De Nederlandse inzet was erop gericht dat de richtlijn beperkt zou worden tot sectoren waarbij uitval van dienstverlening tot maatschappelijke ontwrichting zou kunnen leiden. Een ruime meerderheid van de lidstaten is echter voorstander van het opnemen van aanbieders van digitale diensten omdat aanbieders van openbare elektronische communicatienetwerken en -diensten bijvoorbeeld op grond van nationale implementaties van Europese wetgeving in veel gevallen al meldplichtig zijn («level playing field»).5

Anders dan ten aanzien van sectoren die in de NIB richtlijn onder de noemer vitale infrastructuur vallen, hebben lidstaten aangaande de digitale diensten niet de bevoegdheid om op basis van de in de richtlijn vermelde criteria te bepalen welke specifieke aanbieders onder de in de richtlijn bedoelde verplichtingen komen te vallen. Vanwege onder meer hun grensoverschrijdende karakter zullen deze digitale diensten worden gedefinieerd in de richtlijn. In het huidige voorstel worden bij de digitale diensten de micro- en kleine bedrijven uitgesloten. Voorts is voor digitale dienstverleners geregeld dat zij alleen onder de jurisdictie vallen van het EU-land waarin zij hun hoofdvestiging hebben of zich laten vertegenwoordigen. Alleen in dat land zullen zij dus bijvoorbeeld incidenten moeten melden.

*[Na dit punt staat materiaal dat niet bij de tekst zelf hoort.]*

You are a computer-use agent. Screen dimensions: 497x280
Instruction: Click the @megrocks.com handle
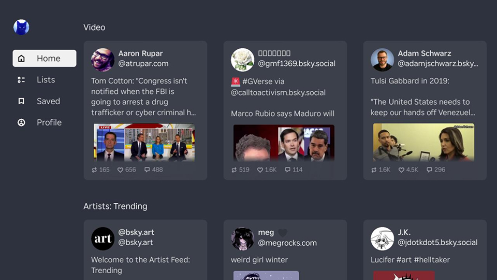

Voor aanbieders van digitale diensten gaat volgens het voorliggende voorstel een lichter regime gelden dan voor vitale aanbieders. Toezicht en handhaving geschieden bijvoorbeeld enkel reactief (ex post), net zoals het geval is bij niet-gekwalificeerde verleners van vertrouwensdiensten zoals bedoeld in de Europese verordening over elektronische identificatie en vertrouwensdiensten (e-IDAS).6

Consequenties

Zoals hiervoor is opgemerkt wijkt de huidige compromistekst op enkele punten af van de oorspronkelijke Nederlandse inzet. Nederland zet zich in om de consequenties van de voorgestelde reikwijdte, waar mogelijk, zo beperkt mogelijk te houden.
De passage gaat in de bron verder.